● **Extract provided**:
━━━━━━━━━━━━━━━━

Embryonic Stems Cells Can Now Be Used

The American Diabetes Association (ADA) made it clear they were in favor of embryonic stem cell research. The current US administration agreed and lifted a ban on the research imposed by former president George W. Bush.

R. Paul Robertson, MD with the ADA said,  “The ethical use of stem cell research holds the promise of accelerating medical advancements in many fields. This brings hope to the nearly 24 million American adults and children with diabetes who face its many complications including heart disease, amputation, and blindness.”

Whatever impact may ultimately develop from this news may not be felt for several years. Standard safety concerns need to be addressed in each potential study on the stem cells. Scientific examination is also required in many cases.

Several billion dollars have already been dedicated by private parties to the establishment of stem cell research along with facilities where advances may be studied. The change in policy could open up federal funding for stem cell research, but that will be up to congress. Some suggest this is the best way to accelerate therapies using stem cells.



Opponents of the policy argue embryonic stem cell research sacrifices one life for the potential benefit of another. As noble a gesture as that may be there are those that find the idea repugnant. In turn they will cite advances in adult stem cell therapies that have also yielded hope and promise. They voice concern that while adult stem cell research has provided answers this has not been the case with embryonic stem cells to this point.

While this argument may have merit the counter argument will be that by opening stem cell research up to embryonic stem cells it may be possible to accelerate potential new treatment options.

One of the reasons embryonic stem cells are viewed as a potential winner is that researchers are convinced they are much more adaptable to the type of cells they will need to replace.

Forbes.com reported, “Scientists have yet to perfect the implantation of cells and tissues derived from embryonic stem cells. The problem, says Dr. Reijo Pera, is that cells derived from embryonic stem cells have the potential to transform into another type of cell–even a malignant one.”

━━━━━━━━━━━━━━━━

Stored records:
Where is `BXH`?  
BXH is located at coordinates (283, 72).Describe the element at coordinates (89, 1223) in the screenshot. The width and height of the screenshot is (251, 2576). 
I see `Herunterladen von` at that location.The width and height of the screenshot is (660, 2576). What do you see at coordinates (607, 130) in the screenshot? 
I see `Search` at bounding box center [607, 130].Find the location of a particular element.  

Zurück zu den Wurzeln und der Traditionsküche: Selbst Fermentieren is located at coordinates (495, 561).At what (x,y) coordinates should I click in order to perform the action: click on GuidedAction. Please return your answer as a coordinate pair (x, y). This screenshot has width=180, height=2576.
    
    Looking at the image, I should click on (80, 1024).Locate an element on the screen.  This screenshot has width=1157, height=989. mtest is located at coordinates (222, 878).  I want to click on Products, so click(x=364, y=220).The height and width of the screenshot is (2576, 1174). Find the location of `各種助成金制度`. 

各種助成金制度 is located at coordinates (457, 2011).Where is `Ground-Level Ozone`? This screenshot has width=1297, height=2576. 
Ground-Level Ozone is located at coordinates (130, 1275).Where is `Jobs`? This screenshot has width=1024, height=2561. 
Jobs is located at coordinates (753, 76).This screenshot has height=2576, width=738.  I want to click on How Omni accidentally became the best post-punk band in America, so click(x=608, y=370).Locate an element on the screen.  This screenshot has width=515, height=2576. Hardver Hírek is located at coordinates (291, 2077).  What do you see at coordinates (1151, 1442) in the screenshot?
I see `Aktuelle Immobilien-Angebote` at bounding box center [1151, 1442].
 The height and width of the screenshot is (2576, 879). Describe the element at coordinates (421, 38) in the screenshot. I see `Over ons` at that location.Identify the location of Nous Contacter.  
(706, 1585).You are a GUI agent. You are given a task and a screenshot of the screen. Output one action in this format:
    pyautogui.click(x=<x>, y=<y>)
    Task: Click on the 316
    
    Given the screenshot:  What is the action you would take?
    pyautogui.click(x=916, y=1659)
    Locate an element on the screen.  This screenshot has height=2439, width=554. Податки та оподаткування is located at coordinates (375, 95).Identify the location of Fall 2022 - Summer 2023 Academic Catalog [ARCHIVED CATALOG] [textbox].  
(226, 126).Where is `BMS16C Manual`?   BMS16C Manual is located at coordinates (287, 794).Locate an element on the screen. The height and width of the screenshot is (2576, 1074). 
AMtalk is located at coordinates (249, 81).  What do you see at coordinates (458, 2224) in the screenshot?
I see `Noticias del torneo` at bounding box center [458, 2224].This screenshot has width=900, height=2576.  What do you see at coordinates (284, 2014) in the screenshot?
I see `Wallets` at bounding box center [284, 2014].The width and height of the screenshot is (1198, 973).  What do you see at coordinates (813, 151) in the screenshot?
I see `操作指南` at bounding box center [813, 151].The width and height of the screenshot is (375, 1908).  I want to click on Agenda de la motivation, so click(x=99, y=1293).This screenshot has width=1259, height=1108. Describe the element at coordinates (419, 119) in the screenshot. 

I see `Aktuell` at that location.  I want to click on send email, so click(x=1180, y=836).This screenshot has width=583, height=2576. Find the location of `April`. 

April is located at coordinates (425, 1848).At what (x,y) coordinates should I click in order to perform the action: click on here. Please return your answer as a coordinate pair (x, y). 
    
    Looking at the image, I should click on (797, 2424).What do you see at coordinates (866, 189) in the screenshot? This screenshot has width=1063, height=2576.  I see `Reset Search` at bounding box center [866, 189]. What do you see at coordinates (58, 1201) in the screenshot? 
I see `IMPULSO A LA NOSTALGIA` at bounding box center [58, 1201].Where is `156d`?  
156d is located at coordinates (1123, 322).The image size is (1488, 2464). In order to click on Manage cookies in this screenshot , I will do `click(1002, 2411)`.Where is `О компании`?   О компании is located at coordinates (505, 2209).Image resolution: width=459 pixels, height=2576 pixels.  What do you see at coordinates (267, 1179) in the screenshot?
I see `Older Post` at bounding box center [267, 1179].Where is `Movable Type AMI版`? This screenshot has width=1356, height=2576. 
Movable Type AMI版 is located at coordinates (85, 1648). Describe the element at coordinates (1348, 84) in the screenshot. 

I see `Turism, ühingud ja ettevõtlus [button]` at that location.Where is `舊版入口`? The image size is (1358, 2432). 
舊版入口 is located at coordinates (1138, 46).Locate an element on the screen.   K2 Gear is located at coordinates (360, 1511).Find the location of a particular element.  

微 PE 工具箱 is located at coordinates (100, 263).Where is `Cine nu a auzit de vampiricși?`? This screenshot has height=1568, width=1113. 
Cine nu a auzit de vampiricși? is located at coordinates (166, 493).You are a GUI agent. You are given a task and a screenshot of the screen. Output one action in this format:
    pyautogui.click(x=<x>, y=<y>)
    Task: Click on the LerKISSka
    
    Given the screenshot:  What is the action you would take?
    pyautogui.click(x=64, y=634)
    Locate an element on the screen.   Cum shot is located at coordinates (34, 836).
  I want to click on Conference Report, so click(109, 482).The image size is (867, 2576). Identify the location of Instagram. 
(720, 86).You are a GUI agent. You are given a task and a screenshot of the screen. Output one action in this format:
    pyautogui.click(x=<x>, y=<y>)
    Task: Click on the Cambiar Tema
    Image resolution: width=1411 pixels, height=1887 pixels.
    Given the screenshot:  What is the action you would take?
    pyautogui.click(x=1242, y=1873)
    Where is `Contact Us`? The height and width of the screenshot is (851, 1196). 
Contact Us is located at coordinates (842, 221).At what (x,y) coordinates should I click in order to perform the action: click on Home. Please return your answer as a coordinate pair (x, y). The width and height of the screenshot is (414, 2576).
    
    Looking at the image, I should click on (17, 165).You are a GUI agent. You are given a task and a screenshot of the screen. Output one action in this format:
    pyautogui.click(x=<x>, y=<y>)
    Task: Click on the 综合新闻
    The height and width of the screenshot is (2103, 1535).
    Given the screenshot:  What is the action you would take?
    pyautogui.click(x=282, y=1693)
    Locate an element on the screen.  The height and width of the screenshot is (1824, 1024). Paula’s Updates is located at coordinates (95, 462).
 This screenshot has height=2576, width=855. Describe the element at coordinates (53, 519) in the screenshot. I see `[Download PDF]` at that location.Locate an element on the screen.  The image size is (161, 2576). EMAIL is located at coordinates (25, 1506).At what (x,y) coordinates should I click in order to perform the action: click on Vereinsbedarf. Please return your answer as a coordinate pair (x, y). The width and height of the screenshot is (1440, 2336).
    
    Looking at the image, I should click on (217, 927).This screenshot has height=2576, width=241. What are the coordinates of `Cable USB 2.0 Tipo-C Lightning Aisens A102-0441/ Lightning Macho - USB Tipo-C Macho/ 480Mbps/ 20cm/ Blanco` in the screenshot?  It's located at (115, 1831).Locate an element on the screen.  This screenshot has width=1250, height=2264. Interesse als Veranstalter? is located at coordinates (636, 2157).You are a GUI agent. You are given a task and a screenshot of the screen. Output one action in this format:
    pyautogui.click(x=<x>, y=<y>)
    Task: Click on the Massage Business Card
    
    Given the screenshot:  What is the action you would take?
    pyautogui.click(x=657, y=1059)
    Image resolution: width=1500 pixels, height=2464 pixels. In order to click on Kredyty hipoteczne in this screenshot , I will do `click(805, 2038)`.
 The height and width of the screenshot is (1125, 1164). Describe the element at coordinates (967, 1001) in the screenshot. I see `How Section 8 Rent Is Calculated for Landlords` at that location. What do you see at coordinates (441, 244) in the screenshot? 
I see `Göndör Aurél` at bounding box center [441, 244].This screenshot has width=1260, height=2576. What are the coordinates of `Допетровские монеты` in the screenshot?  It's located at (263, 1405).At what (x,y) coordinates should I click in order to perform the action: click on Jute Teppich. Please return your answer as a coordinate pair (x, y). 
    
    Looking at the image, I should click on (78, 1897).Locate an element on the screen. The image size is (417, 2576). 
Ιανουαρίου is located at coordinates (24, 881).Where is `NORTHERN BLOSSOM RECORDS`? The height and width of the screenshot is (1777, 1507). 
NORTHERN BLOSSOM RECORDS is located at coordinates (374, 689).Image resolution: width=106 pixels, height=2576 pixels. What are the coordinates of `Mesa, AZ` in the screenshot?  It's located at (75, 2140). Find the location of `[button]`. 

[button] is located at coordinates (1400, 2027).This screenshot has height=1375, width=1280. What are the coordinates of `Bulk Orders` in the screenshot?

━━━━━━━━━━━━━━━━

● **Questions on the material**:
[a] Answer these questions using the stem cell research article:
(i) Which former president imposed the ban on embryonic stem cell research?
(ii) According to R. Paul Robertson, how many American adults and children have diabetes?
(iii) Who will decide whether the policy change opens up federal funding for stem cell research?
[b] Summarize the stem cell research article in two sentences.
[c] Continue the stem cell research article from the point where it stops.

● **Results for the exercise**:
[a]
(i) George W. Bush
(ii) Nearly 24 million
(iii) Congress

[b] The American Diabetes Association supported embryonic stem cell research, and the current US administration lifted the ban imposed by former president George W. Bush, though any impact may not be felt for several years and federal funding will be up to Congress. Opponents argue that the research sacrifices one life for another's benefit and point to advances with adult stem cells, while supporters believe embryonic stem cells are more adaptable and could accelerate new treatments, even though scientists have not yet perfected implanting cells derived from them.

[c]
The last sentence will be the issue science will need to master. If, for instance, a patient is treated for diabetes using embryonic stem cells and those cells morph into cancer the patient will not likely view the therapy as an acceptable trade off.

Forbes.com also stated, “President Obama is leaving Congress to decide whether federal funding should be used to experiment on embryos, which has been banned since 1996. Until President Bush issued his executive order in 2001, the restrictions prevented embryonic stem cell research because the extraction of stem cells destroys an embryo. Congress will have to act on the controversial issue if it begins to hinder embryonic stem cell research.”

Ethical questions surrounding this new development will likely linger, but it has served to open new dialogue and has medical science excited about virtually any kind of stem cell research that can improve the quality and length of life of patients.

Prior to president Obama’s change in policy there had been strides in embryonic stem cell research that offered potential therapies for a variety of medical conditions including diabetes. Due to multiple factors those potential therapies hadn’t moved beyond the ‘potential’ category. Several questions remain, but the policy change has ignited the medical community as they look at new ways to help their patients.